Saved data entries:
# # # #

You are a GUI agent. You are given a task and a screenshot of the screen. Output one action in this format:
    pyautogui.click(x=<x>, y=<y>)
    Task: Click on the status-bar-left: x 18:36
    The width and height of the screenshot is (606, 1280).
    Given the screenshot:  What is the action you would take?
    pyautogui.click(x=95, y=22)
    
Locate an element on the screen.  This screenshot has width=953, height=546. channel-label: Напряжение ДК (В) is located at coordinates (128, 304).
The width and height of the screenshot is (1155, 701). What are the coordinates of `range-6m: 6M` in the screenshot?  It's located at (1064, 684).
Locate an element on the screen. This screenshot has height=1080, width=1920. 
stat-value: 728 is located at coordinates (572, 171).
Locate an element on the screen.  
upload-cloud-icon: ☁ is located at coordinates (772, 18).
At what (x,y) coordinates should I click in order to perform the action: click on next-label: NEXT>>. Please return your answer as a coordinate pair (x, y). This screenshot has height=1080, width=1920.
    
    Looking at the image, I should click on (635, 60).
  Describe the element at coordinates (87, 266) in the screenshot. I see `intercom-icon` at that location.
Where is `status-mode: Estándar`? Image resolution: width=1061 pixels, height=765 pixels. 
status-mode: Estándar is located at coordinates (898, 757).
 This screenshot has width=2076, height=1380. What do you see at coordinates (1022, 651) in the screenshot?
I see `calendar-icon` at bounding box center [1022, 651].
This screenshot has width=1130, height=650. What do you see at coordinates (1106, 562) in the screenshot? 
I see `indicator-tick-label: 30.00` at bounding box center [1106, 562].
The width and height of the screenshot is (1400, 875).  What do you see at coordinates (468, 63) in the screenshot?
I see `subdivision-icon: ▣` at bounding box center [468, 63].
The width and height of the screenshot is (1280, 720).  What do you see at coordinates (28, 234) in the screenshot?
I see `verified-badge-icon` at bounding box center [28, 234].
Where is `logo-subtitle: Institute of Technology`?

# # # #

**Problem description:**
Turn all of the entries above into a JSON list of strings, with one string per line and blank lines left out.

**Exercise result:**
[
  "You are a GUI agent. You are given a task and a screenshot of the screen. Output one action in this format:",
  "    pyautogui.click(x=<x>, y=<y>)",
  "    Task: Click on the status-bar-left: x 18:36",
  "    The width and height of the screenshot is (606, 1280).",
  "    Given the screenshot:  What is the action you would take?",
  "    pyautogui.click(x=95, y=22)",
  "Locate an element on the screen.  This screenshot has width=953, height=546. channel-label: Напряжение ДК (В) is located at coordinates (128, 304).",
  "The width and height of the screenshot is (1155, 701). What are the coordinates of `range-6m: 6M` in the screenshot?  It's located at (1064, 684).",
  "Locate an element on the screen. This screenshot has height=1080, width=1920. ",
  "stat-value: 728 is located at coordinates (572, 171).",
  "Locate an element on the screen.  ",
  "upload-cloud-icon: ☁ is located at coordinates (772, 18).",
  "At what (x,y) coordinates should I click in order to perform the action: click on next-label: NEXT>>. Please return your answer as a coordinate pair (x, y). This screenshot has height=1080, width=1920.",
  "    Looking at the image, I should click on (635, 60).",
  "  Describe the element at coordinates (87, 266) in the screenshot. I see `intercom-icon` at that location.",
  "Where is `status-mode: Estándar`? Image resolution: width=1061 pixels, height=765 pixels. ",
  "status-mode: Estándar is located at coordinates (898, 757).",
  " This screenshot has width=2076, height=1380. What do you see at coordinates (1022, 651) in the screenshot?",
  "I see `calendar-icon` at bounding box center [1022, 651].",
  "This screenshot has width=1130, height=650. What do you see at coordinates (1106, 562) in the screenshot? ",
  "I see `indicator-tick-label: 30.00` at bounding box center [1106, 562].",
  "The width and height of the screenshot is (1400, 875).  What do you see at coordinates (468, 63) in the screenshot?",
  "I see `subdivision-icon: ▣` at bounding box center [468, 63].",
  "The width and height of the screenshot is (1280, 720).  What do you see at coordinates (28, 234) in the screenshot?",
  "I see `verified-badge-icon` at bounding box center [28, 234].",
  "Where is `logo-subtitle: Institute of Technology`?"
]